Par Ariel Esteban Cayer
Singulière figure dans le panorama du cinéma de genre et du cinéma underground québécois, Izabel Grondin réalise des courts-métrages depuis 1994 et prépare présentement son premier long-métrage, une adaptation du roman Le Quartier des Oubliés de Madeleine Robitaille. Dans le cadre d’un dossier sur les réalisatrices québécoises, Panorama-cinéma s’assoit avec elle pour explorer son parcours, ainsi que les thématiques qui l’obsèdent depuis ses débuts.




:: La Table (Izabel Grondin, 2013)


Panorama-cinéma : Si on part du début, j’aimerais aborder tes années universitaires et ton parcours : d’où t’est venue cette fascination pour le genre ?
 
Izabel Grondin : C’est un combat qui date. N’oublie pas que dans les années 90 – j’ai l’air d’une grand-mère de dire ça –, les festivals qui présentaient des films de genre, ne serait-ce qu'en long métrage, il n’y en avait presque pas. En court-métrage oublie ça, il n’y en avait pas. Personne ne faisait des courts-métrages de genre.
 
Pour te situer : je viens de Québec. J’ai eu l’illumination à 22 ans que je voulais être une réalisatrice. Pour moi, ça se passait à Montréal et il n’y avait rien à Québec ; pas même un programme d’étude. Je n’avais jamais tenu de caméra ou écrit de scénario, mais je voulais apprendre. J’avais évidemment entendu parler de Concordia, qui était et est encore une école très prestigieuse. Je suis allée passer une entrevue. Je n’avais jamais fait de film, je n’avais que des dessins à montrer et j’ai donc été refusée.
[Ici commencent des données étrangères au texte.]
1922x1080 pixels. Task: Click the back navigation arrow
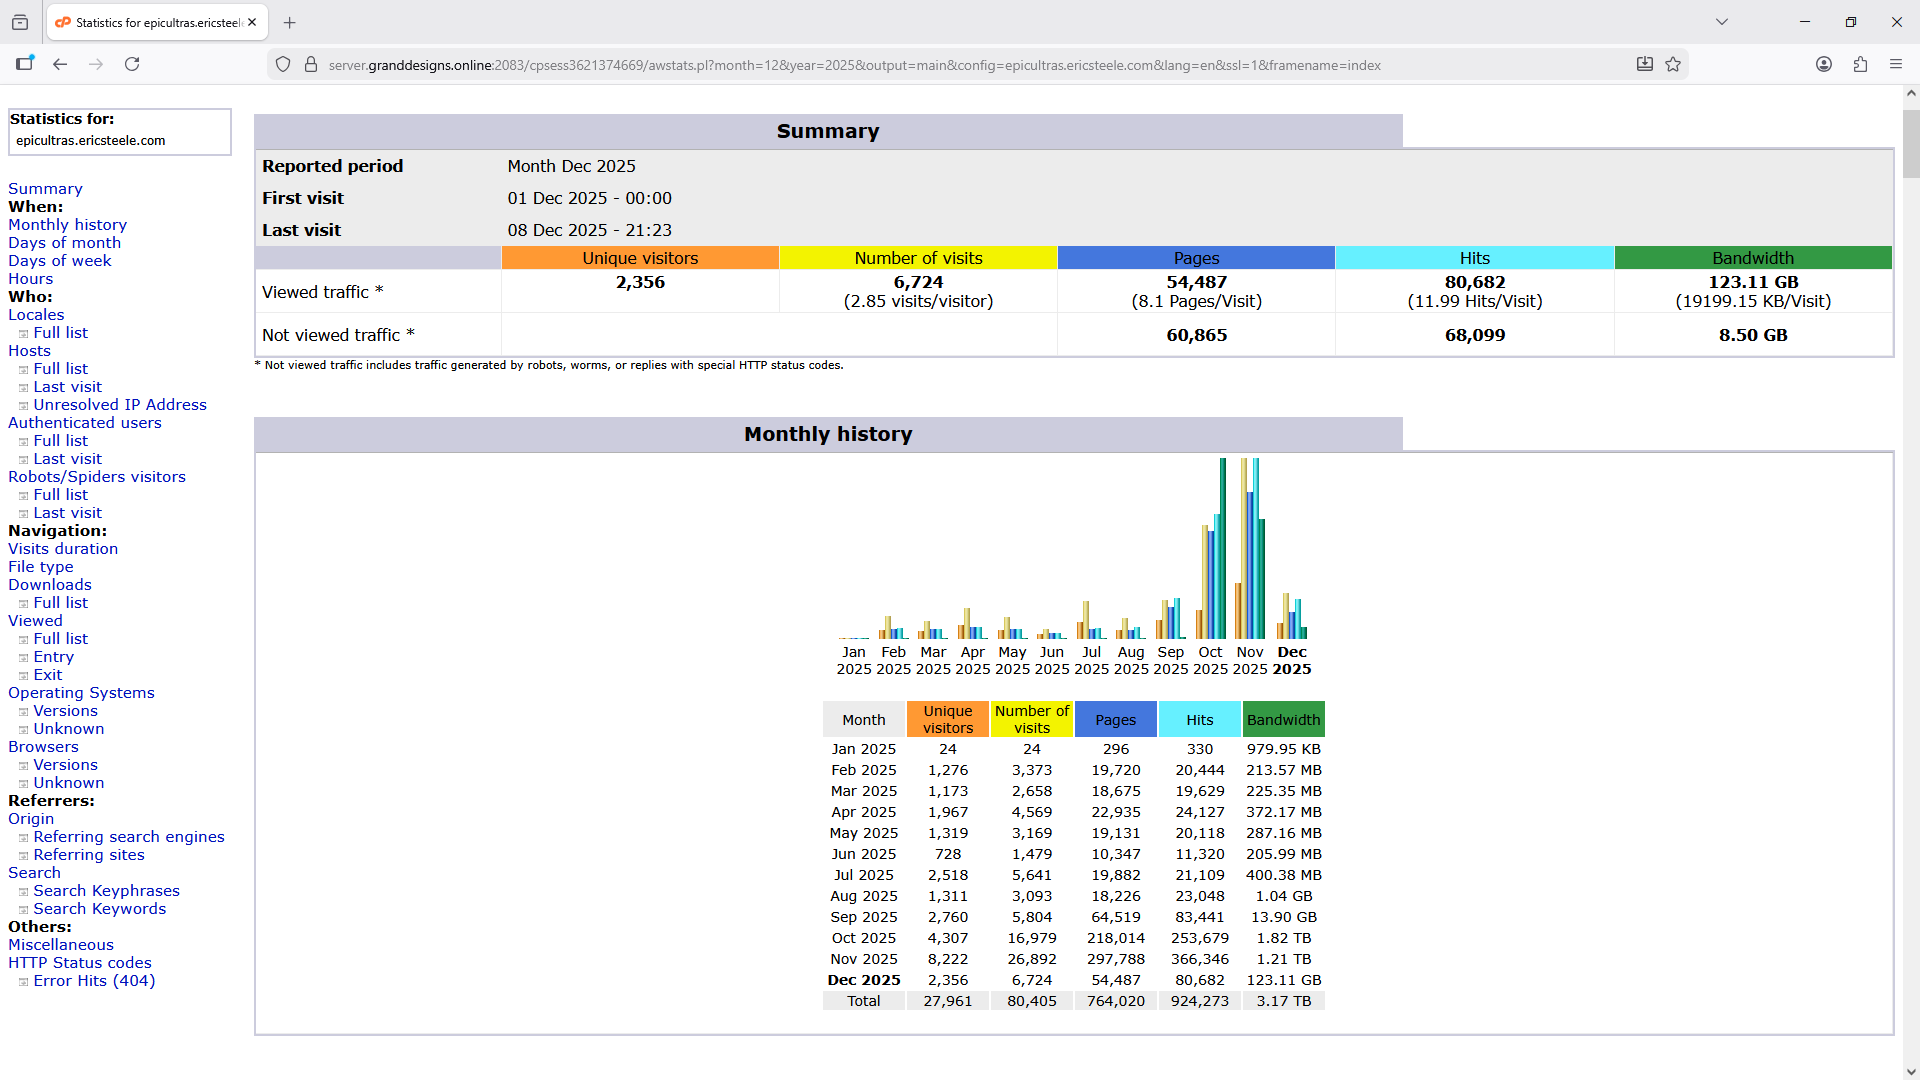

Je me suis inscrite au certificat en scénarisation à l’UQAM. Il y avait un programme qui s’y donnait qui s’appelait « production vidéo ». J’avais un plan de match bien précis : « je vais faire le certificat, je vais faire de la vidéo, je vais faire un film, je vais retourner à Concordia, et puis là ils vont me prendre, c’est sûr ». J’y suis retournée l’année après avoir fait mon certificat et j’ai présenté mon premier vidéo, Ecce Homo (1994). 
 
J’ai commencé mon baccalauréat. Mes deux premiers films étaient des films d’horreur : j’ai fait Piège à Rat (1995), un film muet sur un démon. Après j’ai fait un film psychologique fucké, expérimental, mais dont on me parle encore : Ruben Is Not Well… (1996). Fait avec des bouts de corde, un film étudiant, t’sais. 
 
Ensuite j’ai passé une entrevue pour faire la fin du baccalauréat. Comme je t’expliquais un peu tantôt, j’ai été refusée pour avoir voulu faire un film d’horreur et j’ai eu l’impression d’avoir été victime de discrimination. J’ai su 15 ans plus tard que c’était le cas. J’ai porté plainte, elle a été reçue et je suis retournée aux études pour finir mon bac en production. L’ironie dans mon cas c’était que je disais au jury en 2e année que je voulais faire un film plus macabre et plus sexe en 3e année et je n’ai pas été acceptée. Quand je suis retournée en classe, c’est moi qui ai eu la plus grosse bourse de mon groupe pour faire un film de vampires lesbiennes : Sang Remords (1998).
 
Ça conclue mon parcours avec Concordia. T’apprends à te battre assez jeune, mettons. Une belle école de la vie… mais très snob. J’étais très révoltée contre plusieurs mentalités de l’école. J’étais déçu de mon cours de cinéma d’horreur, par exemple : c’était juste des films américain… On a parlé de Jacques Tourneur, de Daughters of Darkness (1971), mais sinon, aucun film d’horreur européen, aucun film d’horreur asiatique. Très proaméricain, proanglophone. Ça m’a fait chier un max. 
 
Panorama-cinéma : Tu me donnes l’impression que déjà là, tu travaillais en opposition à plusieurs choses que le contexte académique de Concordia illustre bien.
 
Izabel Grondin : Je trouvais ça hypocrite. T’sais, ils font un festival à chaque année pour les films de leurs finissants ? Le poster, à la fin de mon bac, tu y voyais un King Kong, une espèce d’image psychotronique d’« on est cool, on est open ». Et tout ce qu’on y voyait, c’est des criss de films de lavabo au ralenti avec du gros noise. Et je ne dis pas qu’il n’y avait pas de bons films, il y en avait. Mais l’image qu’ils essayaient de donner versus ce qu’on y tolérait, concrètement, comme production ne correspondait pas.
 
Je connais des gens, dont je ne nommerai pas le nom par respect - des gens de talent qui ont percé aujourd’hui – qui ont dû se dire « fuck Concordia » et qui ont continué à leur façon. Ils ne pouvaient pas y faire ce qu’ils auraient aimé faire et pourtant t’es là pour apprendre, pour explorer. C’est justement la meilleure place pour te casser la gueule, pour expérimenter des univers. Si déjà là, tu es confiné… Je crois que c’est le point qui a été reçu dans ma plainte. Ça a été ma première grosse claque en tant que cinéaste.  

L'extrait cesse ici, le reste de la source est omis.